The technology capital expenditure of Emirates Integrated Telecommunications Company (Du) will surge as much as 25 per cent to Dh1.5 billion this year as the telecoms operator aims to support 5G connectivity in the UAE, the second-biggest Arab economy, boasting more than 100 per cent mobile phone penetration.
"Considering the ongoing development in the 5G ecosystem, next year's allocation will certainly be higher," Saleem Al Balooshi, chief infrastructure officer of EITC told The National.
The new 5G network demands more computing power, analytics, memory and cloud infrastructure, which demands greater investment in data centres, Mr Balooshi said. Du, which currently operates ten data centres in the UAE, plans to open three more in the next two years. The telecoms operator has 120 5G towers in the UAE and is set to add 580 more by the end of the year, providing coverage to every populated area of the Emirates.
The fifth-generation wireless networks, commonly referred to as 5G, will be up to 100 times faster than the 4G network currently used by more than 3.6 billion mobile internet users around the world. According to US researcher Gartner, two-thirds of companies globally plan to install 5G by 2020 as its speed will enable new industries such as remote surgery through real-time video streaming and better gaming experiences and augmented reality services, as well as safe autonomous transport.

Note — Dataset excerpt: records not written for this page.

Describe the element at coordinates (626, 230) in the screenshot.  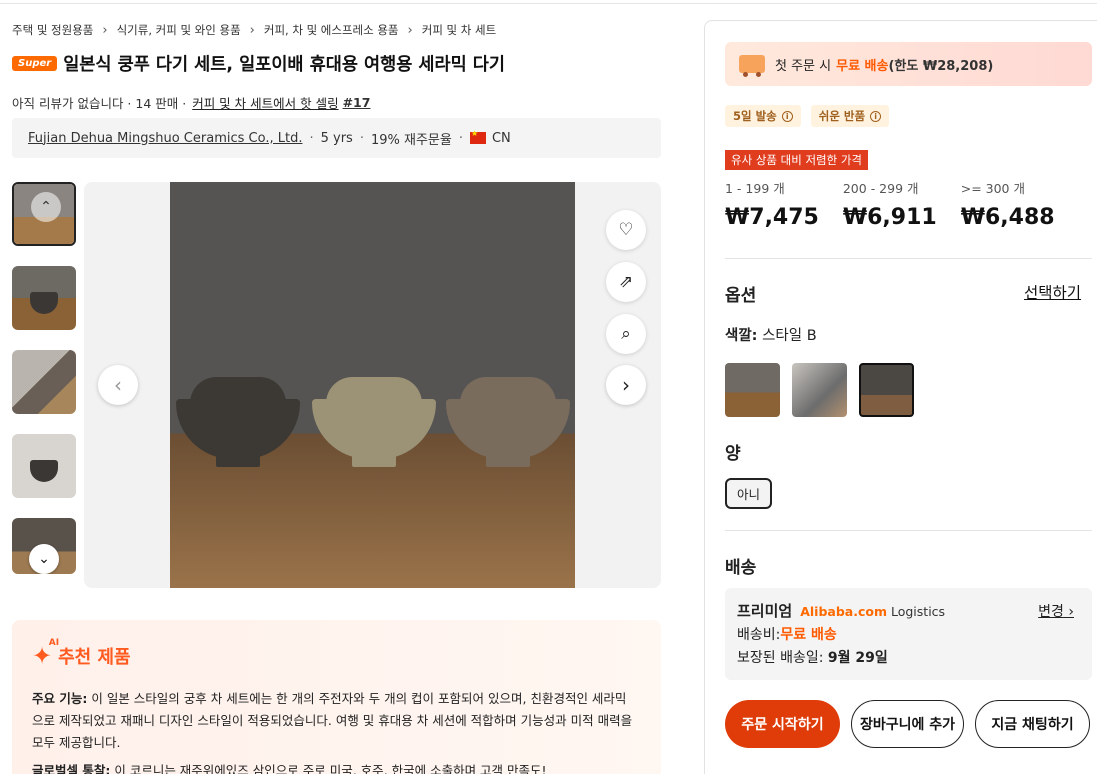
I see `heart-icon: ♡` at that location.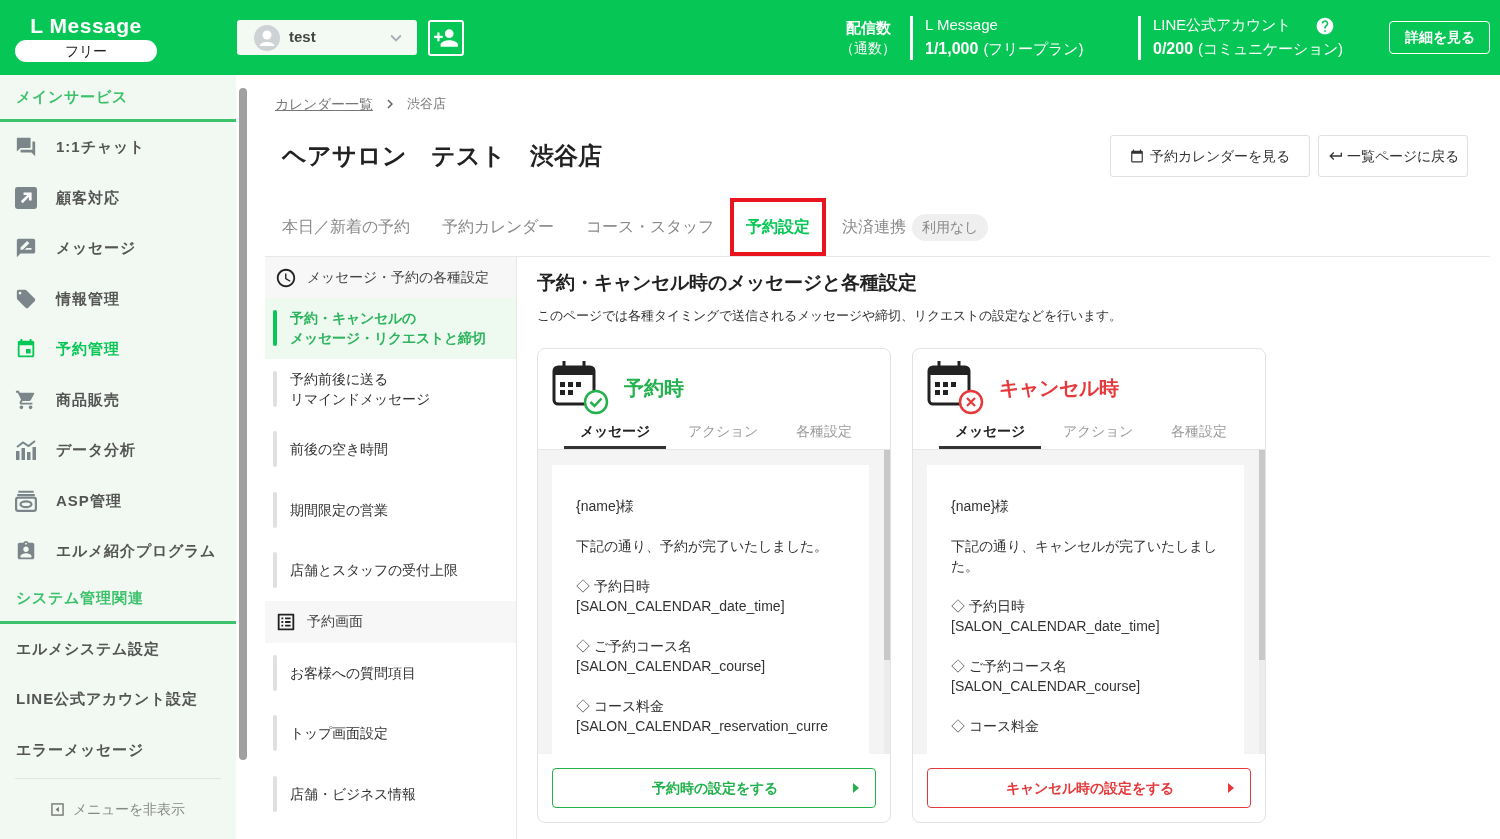  I want to click on breadcrumb-current: 渋谷店, so click(426, 104).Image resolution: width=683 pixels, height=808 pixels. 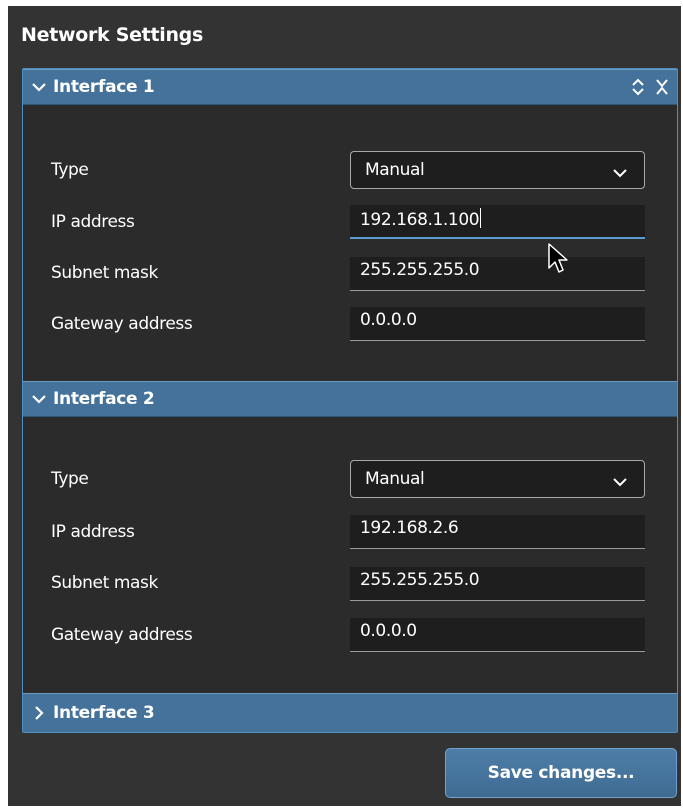 I want to click on ip-input-value: 192.168.1.100, so click(x=420, y=220).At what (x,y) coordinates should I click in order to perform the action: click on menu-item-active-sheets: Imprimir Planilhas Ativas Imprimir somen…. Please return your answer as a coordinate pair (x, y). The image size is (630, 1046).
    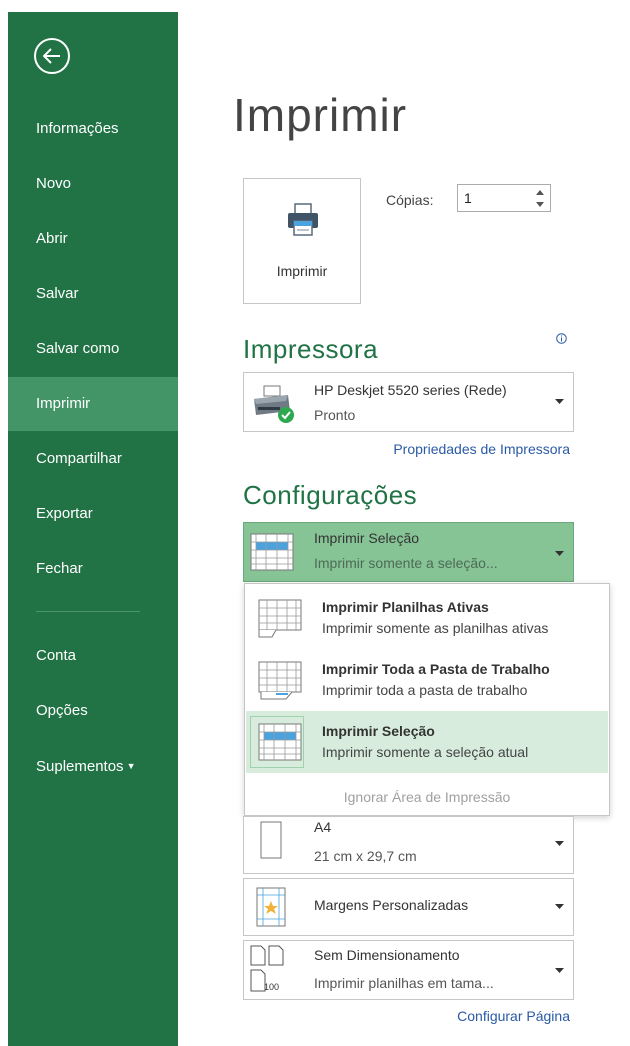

With the availability of 5G-enabled devices starting to hit the market, Du is anticipating a surge in consumer demand. The telecom operator and its Abu Dhabi-based competitor Etisalat are currently selling Chinese ZTE 5G smartphones. Du will receive the first shipment of Huawei handsets by the end of this month and is expecting Samsung's first 5G offering by mid-July, Mr Al Balooshi noted.
Despite US allegations against Huawei that its equipment aids Beijing in espionage (a charge the tech giant vehemently denies), Du is trusting Huawei’s technology. The company, however, has tested the brand's security components and handsets before deciding to allow them in the UAE market.
“Safety and security concerns are our top priorities and they are addressed in this case,” said Mr Balooshi.
“Our dedicated security teams even travelled to Huawei security centres in China to test the products … to ensure there is no cyber threat or any chance of hidden backdoor entry of bugs. We follow the same with all our suppliers.”
Huawei-made equipment will be used on a large scale when the next-generation 5G wireless network comes online, powering everything from self-driving cars to the Internet of Things in the UAE.
Mr Balooshi said there will be no disruption in Du’s 5G roll-out plans in case there is an unexpected delay in supply from Huawei. Its supply chain is threatened by disruption after the White House placed Huawei on a commerce blacklist, restricting trade with US suppliers and buyers, last month.
“We always have alternate plans and follow a multi-vendor strategy. Depending on the market dynamics, we have control to accelerate one supplier and slow down the other.”
Du is dealing with two 5G vendors – Huawei and Finnish equipment manufacturer Nokia.
Refuting claims that bandwidth used in 5G towers could cause environment issues, Mr Balooshi said the current roll-out is done only on 3.5 Gigahertz and 2.6GHz bandwidths, which are considered safe by regulators.
“There is a next stage of 5G where technology will go to very high bands of about 20GHz … there we might need to talk about safety,” he said.
Industry experts say due to the high demand on bandwidth, 5G waves do not travel long distances like predecessor 4G. To offset this, a large number of smaller antennas or mini towers need to be installed at each 5G site to ensure clear reception. Critics argue that this higher density of mini towers will release additional harmful radiation and increase the chances of human exposure.